You can’t do this forever; eventually people will notice that you are just cycling this around for your own profit. But you can do it for a while, particularly if you do a bunch of other distracting stuff—space rockets, flamethrowers, satin shorts—in between.
Anyway I am not saying that this is what Musk is actually doing. In particular I have no reason to think that Step 4 happened: Tesla announced that it bought Bitcoin last month but hasn’t said anything about selling it, and Musk seems to be a long-term believer. But Steps 1, 2, 3, 5 and 6 have happened, and I have no doubt that all of this will happen at least one or two more times (Step 7), so, you know.
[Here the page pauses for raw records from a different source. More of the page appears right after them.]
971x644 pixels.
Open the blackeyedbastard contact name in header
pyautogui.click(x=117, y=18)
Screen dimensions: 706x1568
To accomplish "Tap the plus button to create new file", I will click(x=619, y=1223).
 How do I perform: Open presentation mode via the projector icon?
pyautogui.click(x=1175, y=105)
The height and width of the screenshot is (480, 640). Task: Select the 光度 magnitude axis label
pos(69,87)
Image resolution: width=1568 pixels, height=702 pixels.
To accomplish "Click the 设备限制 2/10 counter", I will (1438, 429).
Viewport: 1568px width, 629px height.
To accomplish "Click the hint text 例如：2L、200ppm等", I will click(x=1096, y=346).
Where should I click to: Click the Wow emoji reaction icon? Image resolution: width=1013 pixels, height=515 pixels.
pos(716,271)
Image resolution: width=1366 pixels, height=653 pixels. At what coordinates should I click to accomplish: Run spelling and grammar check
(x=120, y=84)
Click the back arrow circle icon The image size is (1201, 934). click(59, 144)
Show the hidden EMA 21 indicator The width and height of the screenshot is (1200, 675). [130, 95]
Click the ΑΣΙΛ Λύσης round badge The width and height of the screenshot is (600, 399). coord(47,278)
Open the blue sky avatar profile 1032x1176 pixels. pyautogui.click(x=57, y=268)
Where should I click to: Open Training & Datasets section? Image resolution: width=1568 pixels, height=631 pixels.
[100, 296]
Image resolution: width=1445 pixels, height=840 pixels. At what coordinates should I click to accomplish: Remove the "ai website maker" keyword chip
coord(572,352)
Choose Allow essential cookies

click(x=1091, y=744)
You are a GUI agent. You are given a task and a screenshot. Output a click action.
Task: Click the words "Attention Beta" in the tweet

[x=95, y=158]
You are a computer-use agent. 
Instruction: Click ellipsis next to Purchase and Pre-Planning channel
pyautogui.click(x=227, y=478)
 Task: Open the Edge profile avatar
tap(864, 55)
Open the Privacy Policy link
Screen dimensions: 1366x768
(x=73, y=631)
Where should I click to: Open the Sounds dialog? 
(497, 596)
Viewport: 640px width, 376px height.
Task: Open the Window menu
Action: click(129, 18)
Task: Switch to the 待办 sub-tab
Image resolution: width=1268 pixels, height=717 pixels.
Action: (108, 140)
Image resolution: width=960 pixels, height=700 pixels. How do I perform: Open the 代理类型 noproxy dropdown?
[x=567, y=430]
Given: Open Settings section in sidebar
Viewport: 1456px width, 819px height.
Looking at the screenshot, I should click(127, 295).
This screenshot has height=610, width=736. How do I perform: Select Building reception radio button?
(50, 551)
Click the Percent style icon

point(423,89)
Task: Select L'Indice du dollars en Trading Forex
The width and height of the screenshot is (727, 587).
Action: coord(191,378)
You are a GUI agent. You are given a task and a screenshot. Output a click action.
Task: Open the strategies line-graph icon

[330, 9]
The trade is available to him, and it is funny, and he loves to do funny things, and what more do you need?
Here is an estimate that Tesla is “on a trajectory to make more from its Bitcoin investments than profits from selling its EV (electric vehicle) cars in all of 2020.” I sometimes make fun of Elon Musk for being so easily distracted from his actual business of making and selling cars, but to be fair to him, the distractions available to him are pretty distracting. It is hard to build good cars and sell them for more than it costs to make them; it is relatively easy, for Musk, to make a lot of money by tweeting about financial assets. Honestly it is impressive that Musk doesn’t devote more of his time to manipulating stock and cryptocurrency prices on Twitter. I suppose the relative scarcity of Musk’s approval is what makes it so valuable.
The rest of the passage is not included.